Dataset items
###

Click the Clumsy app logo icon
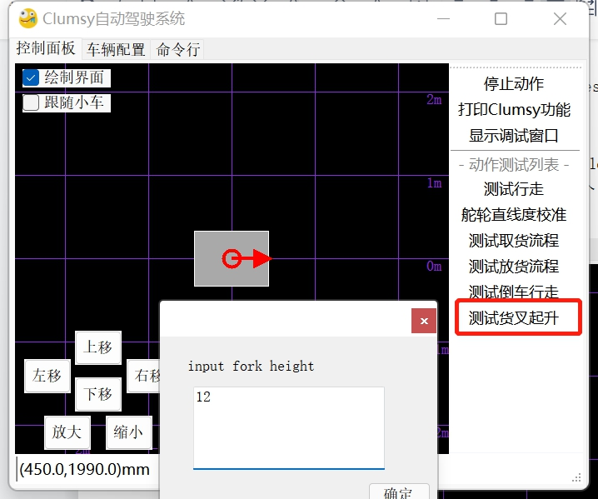598x499 pixels. click(x=28, y=18)
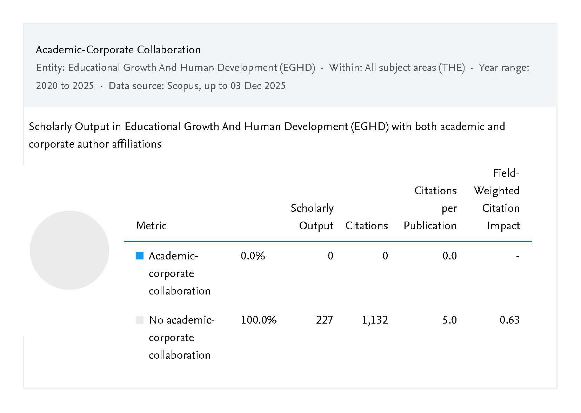Click the 5.0 citations per publication value
Screen dimensions: 581x413
tap(449, 320)
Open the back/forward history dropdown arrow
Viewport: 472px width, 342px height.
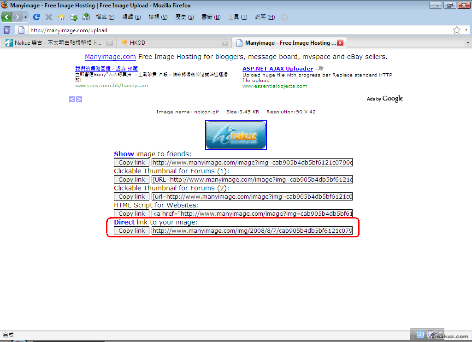(x=26, y=17)
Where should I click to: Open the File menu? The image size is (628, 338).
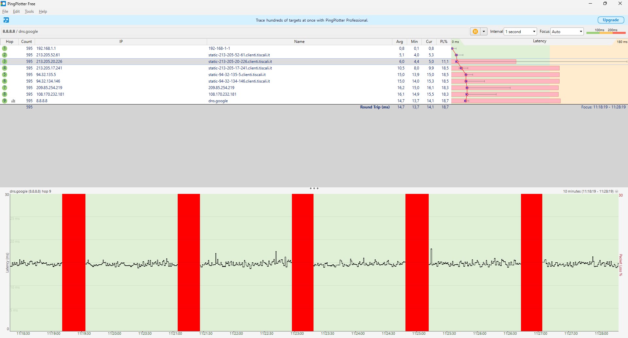[x=5, y=11]
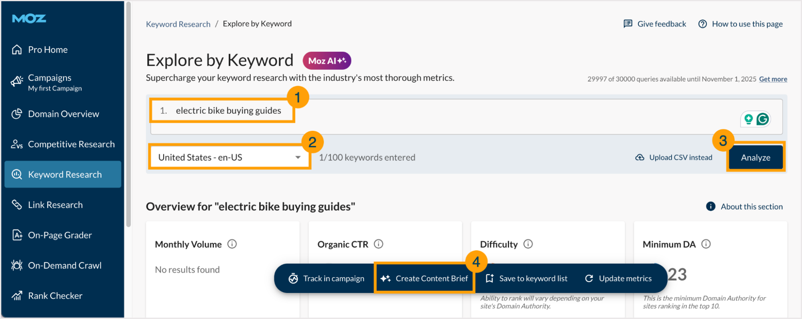Click the Get more queries link

point(773,79)
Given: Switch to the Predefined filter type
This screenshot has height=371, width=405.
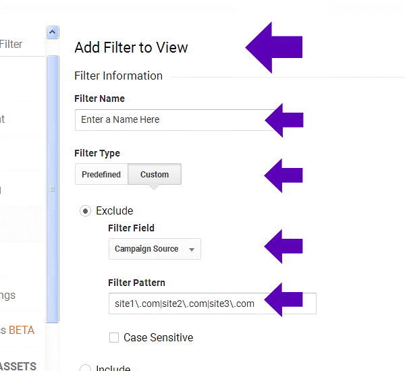Looking at the screenshot, I should click(101, 175).
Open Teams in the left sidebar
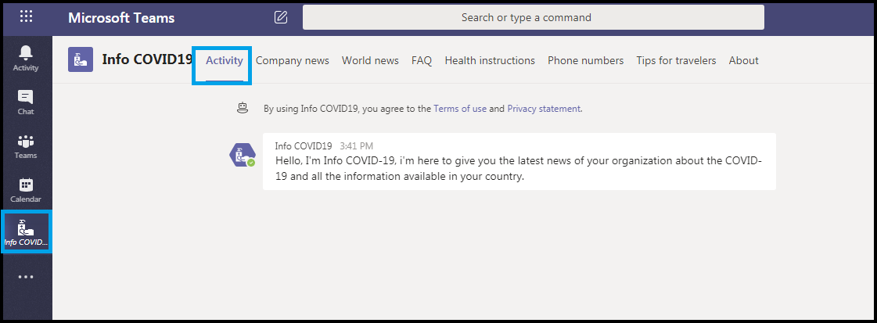This screenshot has width=877, height=323. [x=26, y=146]
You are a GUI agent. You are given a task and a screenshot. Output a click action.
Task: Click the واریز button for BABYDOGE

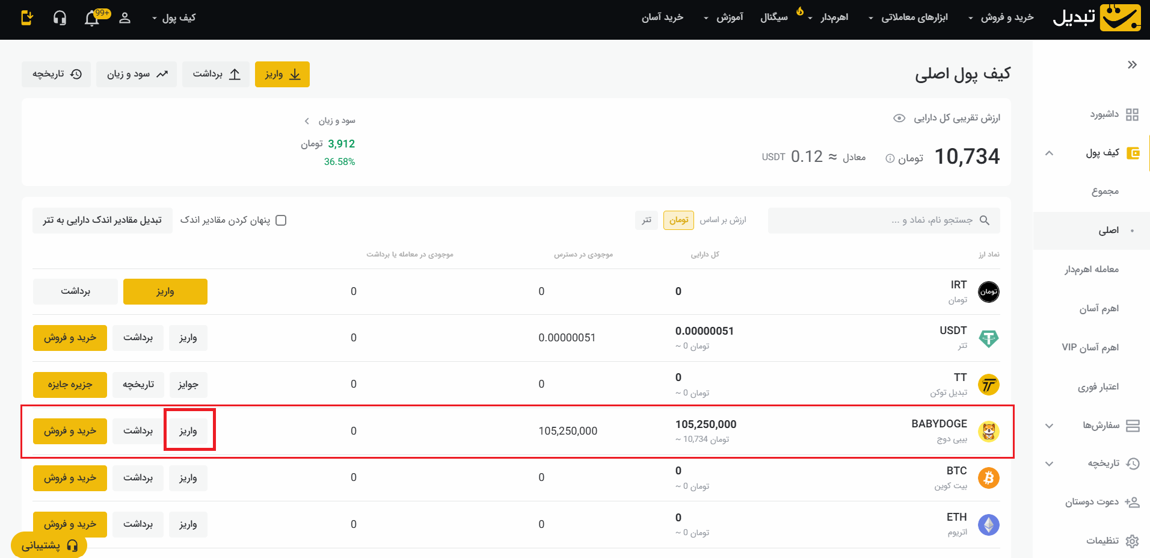pos(188,431)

###

WORK ORDER
Write out the data above in full and exactly, but without the pictures.

ANSWER TO THE EXERCISE
Click the Clumsy app logo icon
598x499 pixels. click(x=28, y=18)
Click the 5.0 citations per publication value
Screen dimensions: 581x413
tap(449, 320)
Open the back/forward history dropdown arrow
Viewport: 472px width, 342px height.
(x=26, y=17)
Where should I click to: Open the File menu? The image size is (628, 338).
[x=5, y=11]
Click the Get more queries link

point(773,79)
Given: Switch to the Predefined filter type
This screenshot has height=371, width=405.
Looking at the screenshot, I should click(101, 175).
Open Teams in the left sidebar
This screenshot has width=877, height=323. [x=26, y=146]
You are a GUI agent. You are given a task and a screenshot. Output a click action.
Task: Click the واریز button for BABYDOGE

pos(188,431)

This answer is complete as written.